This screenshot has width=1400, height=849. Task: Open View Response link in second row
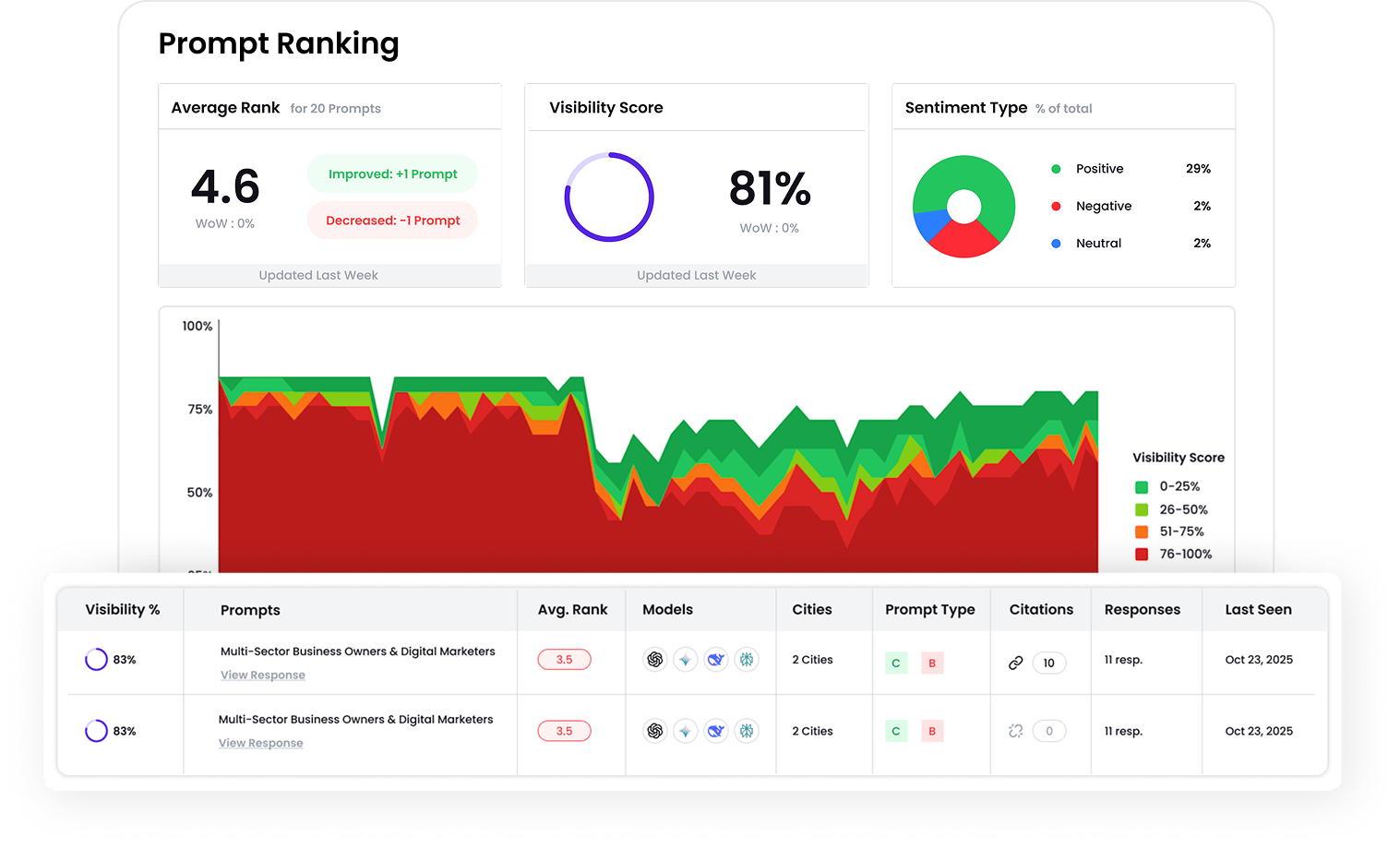click(x=261, y=744)
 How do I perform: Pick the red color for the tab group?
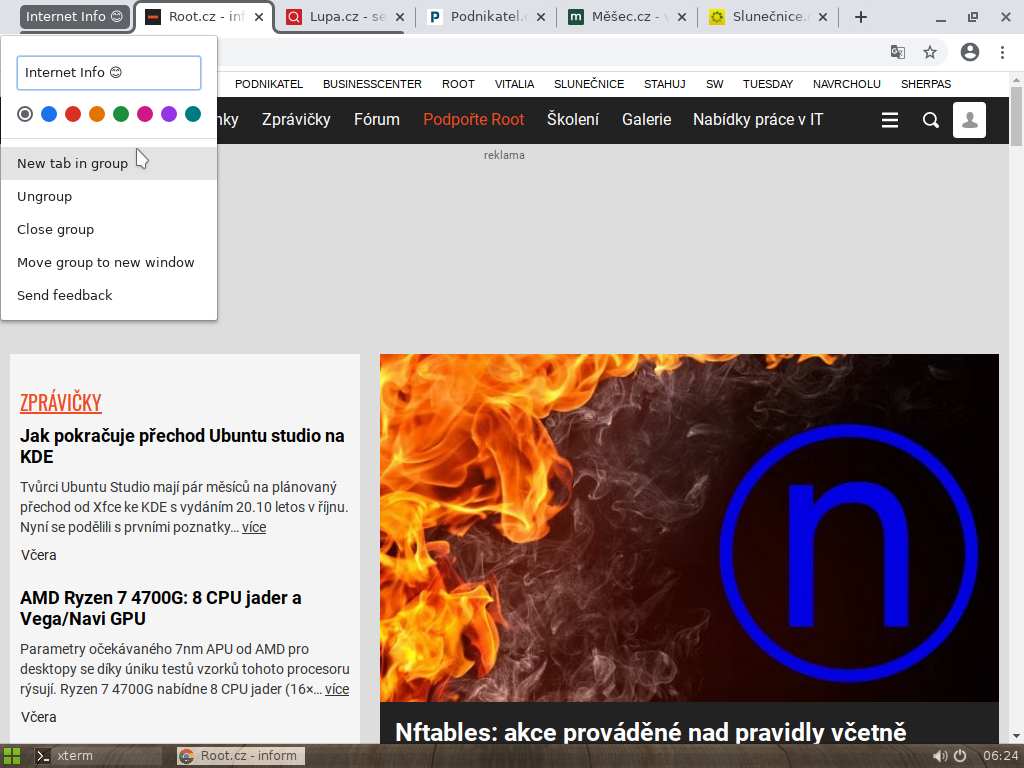pos(72,114)
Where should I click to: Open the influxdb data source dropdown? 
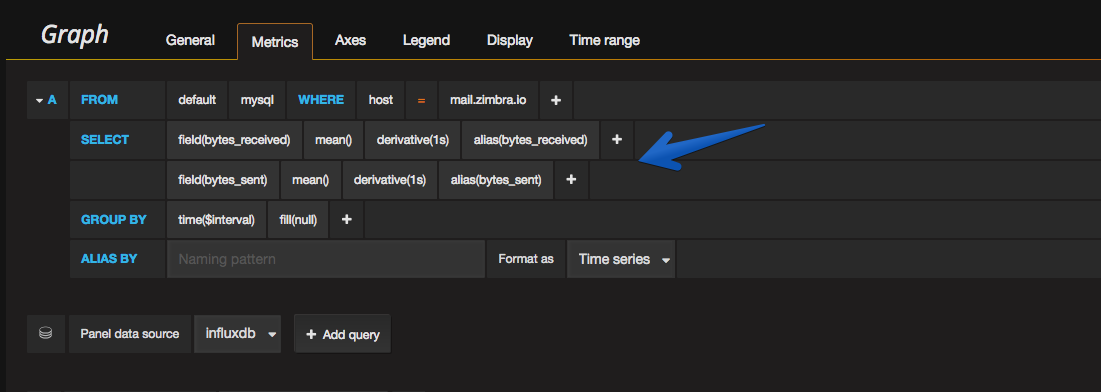[237, 334]
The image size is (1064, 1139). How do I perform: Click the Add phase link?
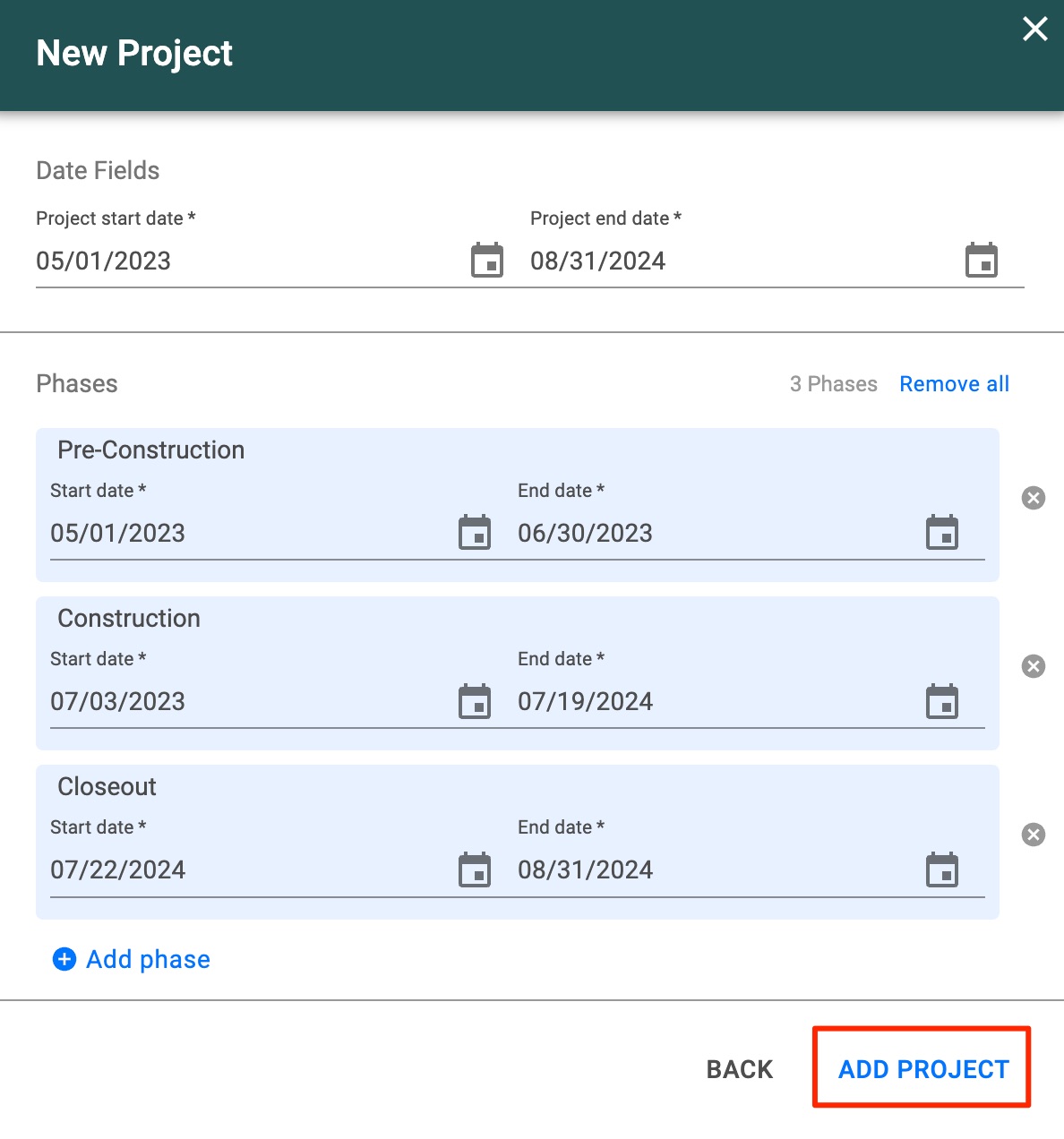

+ + + + +

### Task to complete
Apart from the pictures, the entries above are to be repeated in full and exactly.

### Answer to this exercise
This screenshot has width=1400, height=849. Task: Open View Response link in second row
click(x=261, y=744)
 How do I perform: Pick the red color for the tab group?
pos(72,114)
Where should I click to: Open the influxdb data source dropdown? 
[237, 334]
The image size is (1064, 1139). How do I perform: Click the Add phase link?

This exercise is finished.